◆ Action item: Every line from the beginning of the data through the line containing "Task: Click Add destination field" should be reproduced exactly, and no further lines should be output.

◆ Exercise inputs:
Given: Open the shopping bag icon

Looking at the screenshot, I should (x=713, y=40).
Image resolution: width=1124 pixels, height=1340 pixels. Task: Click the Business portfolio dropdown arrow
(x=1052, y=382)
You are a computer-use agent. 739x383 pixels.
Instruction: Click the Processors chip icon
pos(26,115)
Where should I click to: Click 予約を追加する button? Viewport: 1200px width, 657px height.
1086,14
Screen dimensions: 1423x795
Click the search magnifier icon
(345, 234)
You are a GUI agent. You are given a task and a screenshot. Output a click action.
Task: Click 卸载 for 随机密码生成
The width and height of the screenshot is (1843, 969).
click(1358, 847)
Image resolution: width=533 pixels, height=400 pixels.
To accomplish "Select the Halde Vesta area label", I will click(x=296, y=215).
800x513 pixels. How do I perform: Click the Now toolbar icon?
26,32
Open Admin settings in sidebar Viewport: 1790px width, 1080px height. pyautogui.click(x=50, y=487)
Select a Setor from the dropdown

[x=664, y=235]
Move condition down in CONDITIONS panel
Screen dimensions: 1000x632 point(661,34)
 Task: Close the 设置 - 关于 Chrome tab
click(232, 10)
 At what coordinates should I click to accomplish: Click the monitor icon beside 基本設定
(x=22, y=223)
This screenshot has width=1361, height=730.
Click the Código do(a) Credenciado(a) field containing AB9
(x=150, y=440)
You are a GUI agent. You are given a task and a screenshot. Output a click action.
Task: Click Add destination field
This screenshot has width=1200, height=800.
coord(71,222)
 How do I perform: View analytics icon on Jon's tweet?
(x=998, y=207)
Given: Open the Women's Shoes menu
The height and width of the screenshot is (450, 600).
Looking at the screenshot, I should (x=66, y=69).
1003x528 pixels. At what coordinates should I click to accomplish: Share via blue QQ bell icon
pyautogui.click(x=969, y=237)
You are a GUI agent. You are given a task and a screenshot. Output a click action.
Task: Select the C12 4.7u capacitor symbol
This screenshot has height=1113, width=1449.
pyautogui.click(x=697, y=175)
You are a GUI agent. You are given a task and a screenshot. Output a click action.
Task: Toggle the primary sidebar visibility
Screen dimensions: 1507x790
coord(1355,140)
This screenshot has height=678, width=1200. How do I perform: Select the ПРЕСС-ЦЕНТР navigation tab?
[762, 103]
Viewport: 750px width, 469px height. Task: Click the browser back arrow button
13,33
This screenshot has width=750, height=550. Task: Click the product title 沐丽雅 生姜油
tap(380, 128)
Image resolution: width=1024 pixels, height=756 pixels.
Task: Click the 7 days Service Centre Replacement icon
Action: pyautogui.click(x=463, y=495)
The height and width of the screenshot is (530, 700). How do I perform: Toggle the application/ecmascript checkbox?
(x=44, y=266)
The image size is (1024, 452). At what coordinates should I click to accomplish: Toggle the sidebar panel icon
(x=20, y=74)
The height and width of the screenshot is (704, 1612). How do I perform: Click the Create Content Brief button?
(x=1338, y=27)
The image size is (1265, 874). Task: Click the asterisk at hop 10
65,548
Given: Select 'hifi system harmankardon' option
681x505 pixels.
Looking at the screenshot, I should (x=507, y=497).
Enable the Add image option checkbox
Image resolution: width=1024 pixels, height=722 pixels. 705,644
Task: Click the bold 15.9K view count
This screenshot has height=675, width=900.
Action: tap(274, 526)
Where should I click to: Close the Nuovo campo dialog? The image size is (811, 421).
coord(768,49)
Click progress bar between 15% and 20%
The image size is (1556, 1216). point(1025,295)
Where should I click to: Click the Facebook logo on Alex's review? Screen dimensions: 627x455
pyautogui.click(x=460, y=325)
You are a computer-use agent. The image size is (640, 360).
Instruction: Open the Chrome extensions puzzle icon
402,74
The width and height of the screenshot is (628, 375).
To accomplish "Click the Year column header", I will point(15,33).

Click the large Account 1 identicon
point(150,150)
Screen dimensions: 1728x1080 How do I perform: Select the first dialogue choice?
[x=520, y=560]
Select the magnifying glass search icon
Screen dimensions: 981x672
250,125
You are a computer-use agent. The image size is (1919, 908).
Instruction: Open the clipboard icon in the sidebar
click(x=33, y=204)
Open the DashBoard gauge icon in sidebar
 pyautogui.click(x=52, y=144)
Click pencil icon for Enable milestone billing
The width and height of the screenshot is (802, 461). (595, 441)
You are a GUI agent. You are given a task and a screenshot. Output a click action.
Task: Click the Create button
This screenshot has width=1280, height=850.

◆ Written solution:
Given: Open the shopping bag icon

Looking at the screenshot, I should (x=713, y=40).
Image resolution: width=1124 pixels, height=1340 pixels. Task: Click the Business portfolio dropdown arrow
(x=1052, y=382)
You are a computer-use agent. 739x383 pixels.
Instruction: Click the Processors chip icon
pos(26,115)
Where should I click to: Click 予約を追加する button? Viewport: 1200px width, 657px height.
1086,14
Screen dimensions: 1423x795
Click the search magnifier icon
(345, 234)
You are a GUI agent. You are given a task and a screenshot. Output a click action.
Task: Click 卸载 for 随机密码生成
The width and height of the screenshot is (1843, 969).
click(1358, 847)
Image resolution: width=533 pixels, height=400 pixels.
To accomplish "Select the Halde Vesta area label", I will click(x=296, y=215).
800x513 pixels. How do I perform: Click the Now toolbar icon?
26,32
Open Admin settings in sidebar Viewport: 1790px width, 1080px height. pyautogui.click(x=50, y=487)
Select a Setor from the dropdown

[x=664, y=235]
Move condition down in CONDITIONS panel
Screen dimensions: 1000x632 point(661,34)
 Task: Close the 设置 - 关于 Chrome tab
click(232, 10)
 At what coordinates should I click to accomplish: Click the monitor icon beside 基本設定
(x=22, y=223)
This screenshot has width=1361, height=730.
Click the Código do(a) Credenciado(a) field containing AB9
(x=150, y=440)
You are a GUI agent. You are given a task and a screenshot. Output a click action.
Task: Click Add destination field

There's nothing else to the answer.